Con el advenimiento de los smartphones, ultimamente estoy asistiendo a un fenómeno curioso y enervante al mismo tiempo: La gente descuelga y se pone a hablar a grito pelado. Esto nunca ha sido nada novedoso. La falta de educación de esta sociedad no es algo que me sorprenda a estas alturas. Voy más allá, a la novedad que han traído los smartphones: la capacidad de poner el modo altavoz para el interlocutor. Con lo cual, tú y medio autobús (o vagón de tren o metro o similar) no tenéis más huevos que tragaros una conversación que ni viene a cuento ni interesa.
Es una falta de educación, se mire por donde se mire. No estoy hablando de que los espacios comunes sean como bibliotecas o lugares de culto o recogimiento, no. Es simplemente que ni yo ni nadie tiene que enterarse (verídico) de «en que balda del frigorífico están los canelones de ayer«. O, rizando el rizo, (verídico también) cuando tuve que compartir viaje en tren con una tronista de HMYV que volvía a casa después de grabar un programa y tenía que contarle a su amiga del alma «quefuertequefuertequefuertetía» lo ocurrido durante esa grabación.
No digo que no lo cuentes, solo que no es el sitio ni el lugar. Y está visto que asesinar con la mirada no funciona. He decidido combatir el fuego con el fuego: a partir de ahora, si alguien empieza una conversación de ese tipo (altavoces puestos y berridos dentro de un radio aproximado de 3 metros) soy capaz de sacar yo mi móvil y empezar una conversación ficticia con un amigote imaginario hablando de estupefacientes, secreciones corporales o heridas supurantes. O qué leches. TODO a la vez. Y que me mire como quiera.

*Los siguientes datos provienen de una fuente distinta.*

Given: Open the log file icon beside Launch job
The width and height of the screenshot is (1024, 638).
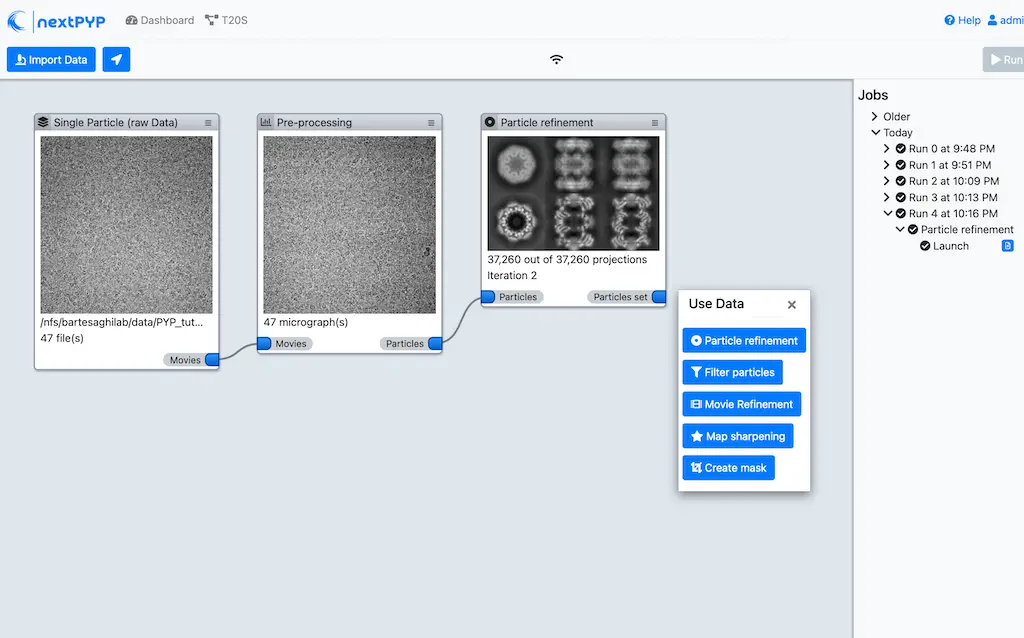Looking at the screenshot, I should pyautogui.click(x=1008, y=245).
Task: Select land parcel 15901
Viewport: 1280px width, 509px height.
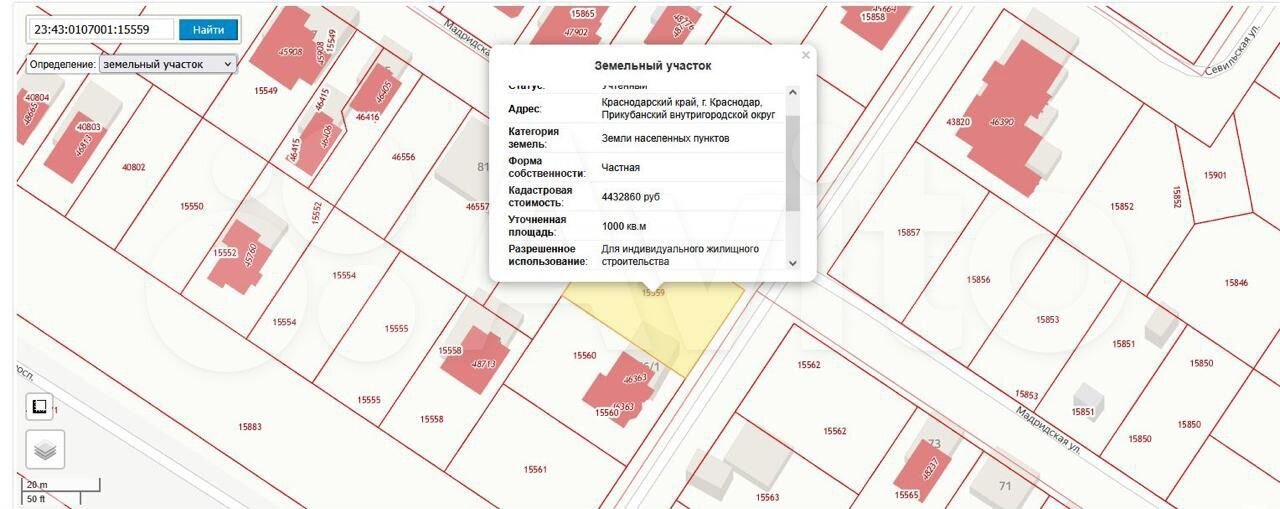Action: pos(1214,175)
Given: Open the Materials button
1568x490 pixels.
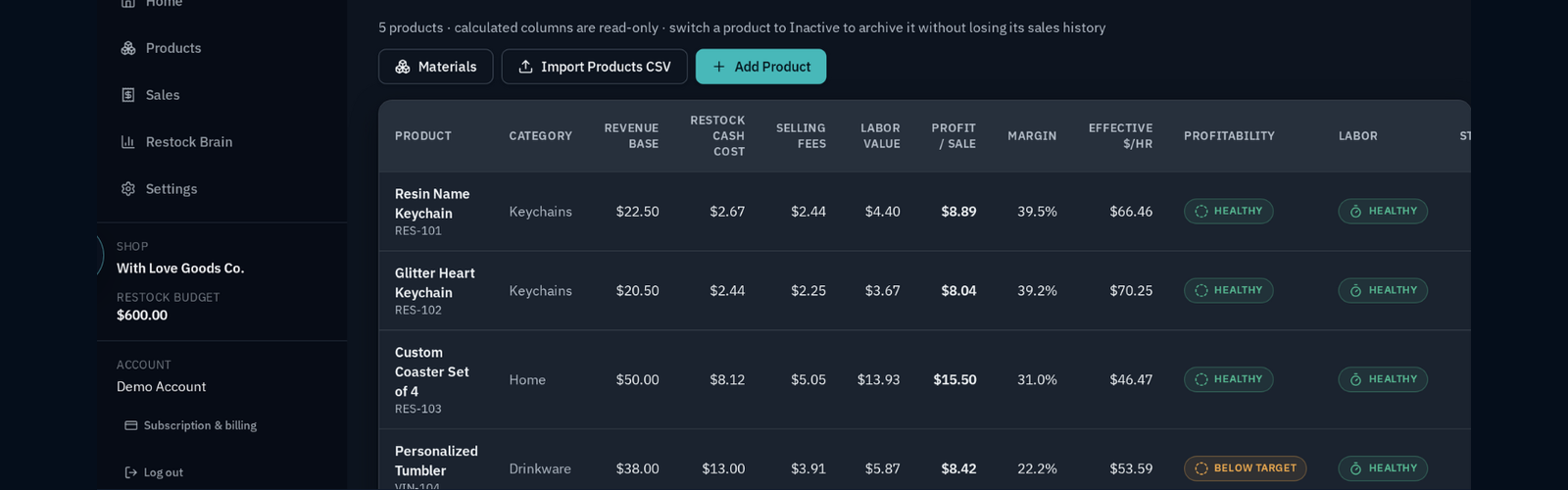Looking at the screenshot, I should point(435,67).
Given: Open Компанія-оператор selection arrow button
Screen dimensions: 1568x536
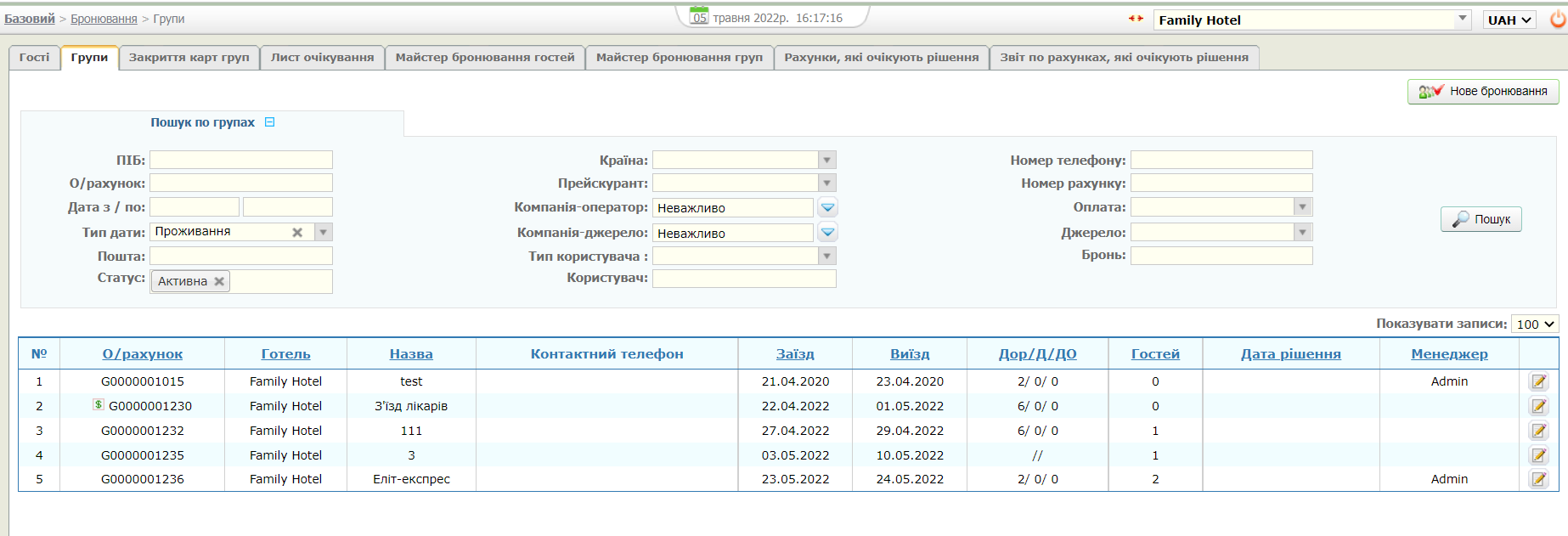Looking at the screenshot, I should pos(827,207).
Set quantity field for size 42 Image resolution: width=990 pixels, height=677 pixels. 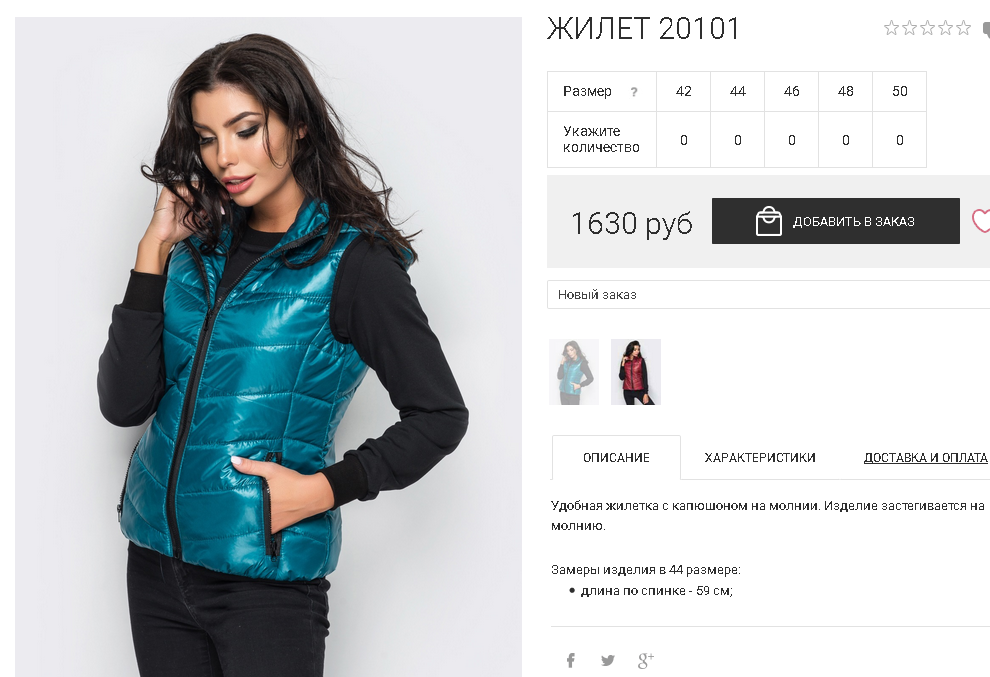[x=684, y=140]
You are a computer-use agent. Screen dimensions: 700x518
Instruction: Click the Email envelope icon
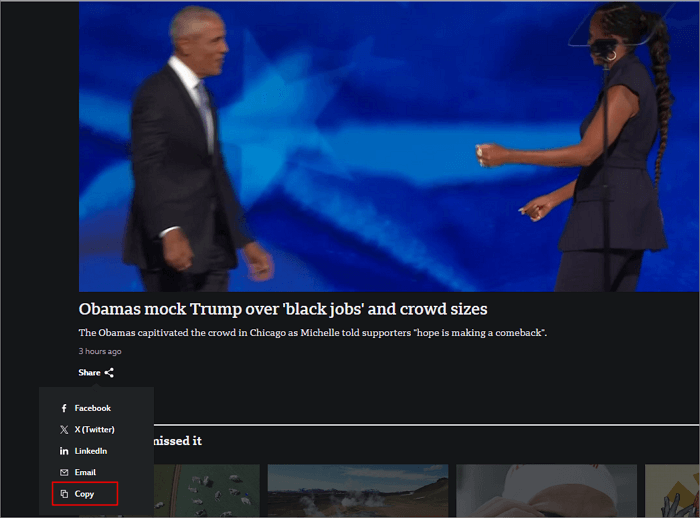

Siempre pongo el mismo ejemplo. Y es que en mi nunca suficientemente recordado periplo japonés, veías a un nativo en el tren recibir una llamada de teléfono, ponerse rojo de vergüenza, descolgar, disculparse en un susurro inaudible con su interlocutor, colgar la llamada y levantarse de su asiento, pidiendo perdón al resto del vagón, para irse a la plataforma (puerta de acceso al vagón) y allí, llamar a quien ha colgado para hablar, en tono sosegado y sin alteraciones, con la persona a la que había colgado. Yo solo podía alucinar. Porque no fueron ni dos ni tres personas. (*) Les hubiese aplaudido. Y ahora, con la fauna local, lamento no haberlo hecho.
(*) Que los japoneses necesitan una inyección de alegría y de ganas de vivir no lo dudo. Pero que en educación social nos llevan eones de ventaja es de recibo comentarlo. Ellos necesitan un poco más de aquí y nosotros un poco más de allí.